# Fragmento:
^^^^^^^^
Pero volvamos a la letra, ¿podemos pensarla como antes? Muchos de esos códigos compartidos no creo que puedan ser los mismos. Palabras como “Dignidad” o “Pueblo” ya no los podemos imaginar como antes, la misma Mistral es difícil pensarla sólo como “madre de Chile o viejita mal humorada” (haciendo referencia al texto de Acero y Geisse). Son códigos de una comunidad de lectura que a pesar de los intentos de borroneo, no creo (discúlpenme la candidez) puedan ser pensados de la misma forma. Y en ese sentido, este libro que se piensa como un análisis fijado en 3 apartados (literatura, imagen y espacios públicos) y presentado en 19 ensayos, evidencia los procesos de establecimiento de esas nuevas formas de mirar y conocer la realidad.

En cada uno de los ensayos, en menor o mayor medida, no sólo hay un trabajo que pretende constituirse como un Anarchivo a partir textos e imágenes (Des)organizadas de forma colectiva y comunitaria; experiencias, sensaciones y situaciones, acciones fundamentales que trata de retrotraernos a esos momentos que fueron antes, durante y después del estallido, acción que además permite delimitar, tensionar y seleccionar recuerdos que parecen alejarse o al menos, confundirse por el paso de los días y la interrupción pandémica.
^^^^^^^^
# Filas extraídas:
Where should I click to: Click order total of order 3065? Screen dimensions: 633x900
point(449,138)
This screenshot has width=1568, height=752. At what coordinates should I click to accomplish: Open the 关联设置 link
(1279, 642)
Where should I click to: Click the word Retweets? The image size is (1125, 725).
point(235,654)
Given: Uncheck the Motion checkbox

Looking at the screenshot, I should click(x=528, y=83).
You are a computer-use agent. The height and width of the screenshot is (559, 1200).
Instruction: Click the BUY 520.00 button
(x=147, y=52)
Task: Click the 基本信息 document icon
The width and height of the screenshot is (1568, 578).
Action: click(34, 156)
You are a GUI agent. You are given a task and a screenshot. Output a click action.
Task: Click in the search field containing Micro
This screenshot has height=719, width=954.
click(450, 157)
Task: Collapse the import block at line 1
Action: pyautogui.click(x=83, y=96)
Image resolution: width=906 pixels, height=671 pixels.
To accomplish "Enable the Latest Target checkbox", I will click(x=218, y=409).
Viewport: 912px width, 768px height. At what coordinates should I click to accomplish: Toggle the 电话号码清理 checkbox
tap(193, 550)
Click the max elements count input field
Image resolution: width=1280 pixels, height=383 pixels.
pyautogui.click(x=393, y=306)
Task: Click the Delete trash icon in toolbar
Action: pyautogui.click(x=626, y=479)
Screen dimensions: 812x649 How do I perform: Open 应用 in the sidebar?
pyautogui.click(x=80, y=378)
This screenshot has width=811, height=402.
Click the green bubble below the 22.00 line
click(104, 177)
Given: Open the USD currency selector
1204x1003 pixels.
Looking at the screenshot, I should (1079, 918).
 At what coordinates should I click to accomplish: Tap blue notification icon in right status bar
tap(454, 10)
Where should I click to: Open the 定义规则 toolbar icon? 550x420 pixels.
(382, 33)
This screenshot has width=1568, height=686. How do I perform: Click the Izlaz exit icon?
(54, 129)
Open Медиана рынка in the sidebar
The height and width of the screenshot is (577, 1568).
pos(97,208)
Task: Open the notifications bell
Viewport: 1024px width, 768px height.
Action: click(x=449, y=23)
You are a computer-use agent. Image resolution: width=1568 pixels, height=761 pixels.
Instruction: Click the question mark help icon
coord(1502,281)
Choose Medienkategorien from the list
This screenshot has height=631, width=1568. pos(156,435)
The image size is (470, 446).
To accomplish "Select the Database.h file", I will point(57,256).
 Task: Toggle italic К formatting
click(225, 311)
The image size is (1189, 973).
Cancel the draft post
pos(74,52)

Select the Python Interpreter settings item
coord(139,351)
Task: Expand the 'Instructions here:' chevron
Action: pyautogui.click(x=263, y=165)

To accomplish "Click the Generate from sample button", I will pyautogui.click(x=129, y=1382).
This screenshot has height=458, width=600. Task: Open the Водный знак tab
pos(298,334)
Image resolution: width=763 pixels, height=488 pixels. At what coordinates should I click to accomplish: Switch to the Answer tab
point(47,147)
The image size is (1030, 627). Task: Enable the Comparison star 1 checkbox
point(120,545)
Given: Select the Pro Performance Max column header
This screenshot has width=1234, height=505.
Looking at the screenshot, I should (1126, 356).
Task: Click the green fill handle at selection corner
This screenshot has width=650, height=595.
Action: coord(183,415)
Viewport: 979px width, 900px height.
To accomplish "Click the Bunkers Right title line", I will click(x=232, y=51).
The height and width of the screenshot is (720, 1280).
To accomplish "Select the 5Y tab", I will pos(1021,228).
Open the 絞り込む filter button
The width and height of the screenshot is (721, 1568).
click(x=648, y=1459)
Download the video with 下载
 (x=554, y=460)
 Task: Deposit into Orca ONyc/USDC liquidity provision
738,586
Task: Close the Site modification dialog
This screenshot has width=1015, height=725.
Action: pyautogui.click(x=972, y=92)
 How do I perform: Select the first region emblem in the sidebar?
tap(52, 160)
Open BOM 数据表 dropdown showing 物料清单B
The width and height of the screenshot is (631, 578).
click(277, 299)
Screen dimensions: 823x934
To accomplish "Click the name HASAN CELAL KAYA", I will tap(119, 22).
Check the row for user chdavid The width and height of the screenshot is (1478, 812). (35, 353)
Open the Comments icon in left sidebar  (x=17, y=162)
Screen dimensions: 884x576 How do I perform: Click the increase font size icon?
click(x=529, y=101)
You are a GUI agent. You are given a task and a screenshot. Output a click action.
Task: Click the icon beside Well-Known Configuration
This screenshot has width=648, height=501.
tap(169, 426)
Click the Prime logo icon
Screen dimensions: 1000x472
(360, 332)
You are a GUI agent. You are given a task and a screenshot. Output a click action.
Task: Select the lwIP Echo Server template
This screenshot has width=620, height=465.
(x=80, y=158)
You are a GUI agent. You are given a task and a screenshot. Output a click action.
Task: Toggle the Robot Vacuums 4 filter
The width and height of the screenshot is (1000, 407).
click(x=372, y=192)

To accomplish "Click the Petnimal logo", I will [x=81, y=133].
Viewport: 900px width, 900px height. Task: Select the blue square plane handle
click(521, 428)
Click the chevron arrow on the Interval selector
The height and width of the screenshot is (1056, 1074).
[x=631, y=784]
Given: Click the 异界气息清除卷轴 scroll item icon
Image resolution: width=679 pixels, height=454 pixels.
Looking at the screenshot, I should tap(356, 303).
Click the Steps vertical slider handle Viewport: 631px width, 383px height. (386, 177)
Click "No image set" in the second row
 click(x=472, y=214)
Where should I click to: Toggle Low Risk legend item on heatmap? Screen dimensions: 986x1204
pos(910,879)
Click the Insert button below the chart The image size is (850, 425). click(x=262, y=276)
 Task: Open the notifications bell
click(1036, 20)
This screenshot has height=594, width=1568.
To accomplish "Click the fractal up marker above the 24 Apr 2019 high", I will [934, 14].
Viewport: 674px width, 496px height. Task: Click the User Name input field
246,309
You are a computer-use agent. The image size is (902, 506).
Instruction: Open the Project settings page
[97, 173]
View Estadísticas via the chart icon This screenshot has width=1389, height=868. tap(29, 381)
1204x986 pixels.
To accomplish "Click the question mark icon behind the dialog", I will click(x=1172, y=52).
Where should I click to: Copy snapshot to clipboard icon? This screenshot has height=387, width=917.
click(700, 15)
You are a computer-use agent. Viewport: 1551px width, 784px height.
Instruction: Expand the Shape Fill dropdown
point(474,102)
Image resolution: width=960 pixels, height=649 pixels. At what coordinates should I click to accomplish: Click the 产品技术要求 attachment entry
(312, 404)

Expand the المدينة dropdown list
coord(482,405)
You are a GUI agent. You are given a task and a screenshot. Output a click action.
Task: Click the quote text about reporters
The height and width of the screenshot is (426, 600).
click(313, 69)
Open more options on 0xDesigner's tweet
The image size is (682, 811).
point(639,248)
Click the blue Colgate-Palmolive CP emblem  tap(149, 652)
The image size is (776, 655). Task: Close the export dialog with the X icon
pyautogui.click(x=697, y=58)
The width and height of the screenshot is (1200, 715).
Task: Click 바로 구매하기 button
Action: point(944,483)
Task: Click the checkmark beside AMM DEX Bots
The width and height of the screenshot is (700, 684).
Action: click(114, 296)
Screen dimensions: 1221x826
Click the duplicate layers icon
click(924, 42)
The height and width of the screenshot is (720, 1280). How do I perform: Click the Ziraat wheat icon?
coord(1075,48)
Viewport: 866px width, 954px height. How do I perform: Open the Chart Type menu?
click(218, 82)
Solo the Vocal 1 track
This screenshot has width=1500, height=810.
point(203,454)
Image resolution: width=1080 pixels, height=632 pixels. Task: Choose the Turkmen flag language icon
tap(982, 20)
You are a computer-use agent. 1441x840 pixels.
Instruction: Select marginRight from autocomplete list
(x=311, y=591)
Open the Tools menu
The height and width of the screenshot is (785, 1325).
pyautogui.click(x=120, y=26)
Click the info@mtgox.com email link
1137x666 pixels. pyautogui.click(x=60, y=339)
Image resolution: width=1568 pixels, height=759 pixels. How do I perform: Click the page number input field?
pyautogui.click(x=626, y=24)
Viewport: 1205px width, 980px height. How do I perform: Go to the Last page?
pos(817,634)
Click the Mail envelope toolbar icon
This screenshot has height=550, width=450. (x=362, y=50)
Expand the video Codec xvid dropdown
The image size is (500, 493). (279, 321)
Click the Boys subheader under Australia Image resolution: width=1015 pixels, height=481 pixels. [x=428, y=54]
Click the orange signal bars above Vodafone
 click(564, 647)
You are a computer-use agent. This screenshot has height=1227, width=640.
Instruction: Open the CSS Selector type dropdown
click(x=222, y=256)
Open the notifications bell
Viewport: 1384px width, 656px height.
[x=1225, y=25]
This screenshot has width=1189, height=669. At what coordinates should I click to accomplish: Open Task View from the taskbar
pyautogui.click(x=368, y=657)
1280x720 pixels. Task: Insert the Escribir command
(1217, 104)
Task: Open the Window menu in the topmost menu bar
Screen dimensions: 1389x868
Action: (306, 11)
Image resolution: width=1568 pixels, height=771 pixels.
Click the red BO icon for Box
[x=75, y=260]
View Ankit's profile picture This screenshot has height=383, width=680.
^^^^^^^^
# Tarea 1:
Según el fragmento sobre el libro de ensayos del estallido, ¿en qué tres apartados se organiza su análisis?
# Tarea 2:
Prosigue el fragmento sobre el libro de ensayos del estallido a partir de su última oración.
Las filas no tienen ninguna relación con el fragmento.

# Respuesta 1:
En literatura, imagen y espacios públicos.

# Respuesta 2:
En el libro, se logra organizar en cierta medida las experiencias de la revuelta, relato coral y complejo presentado de diversos modos en estas páginas. Pero, además para les lectores, esa acción les invitará a recordar y completar esas experiencias con las propias, mientras se mencionan los pasajes caóticos de esos días. Esta acción de recolección de aquello que pudiese pensarse efímero o de desecho, funciona en varios niveles, y uno de los más interesantes es el proyecto Archivuelta, plataforma virtual que persiste y se piensa como propuesta de articulación de territorios, miradas y perspectivas sobre el profuso material literario publicado en el espacio público durante esos y estos días. Acción colectiva que fija en un muro virtual aquello que muchas veces miramos desde la calle.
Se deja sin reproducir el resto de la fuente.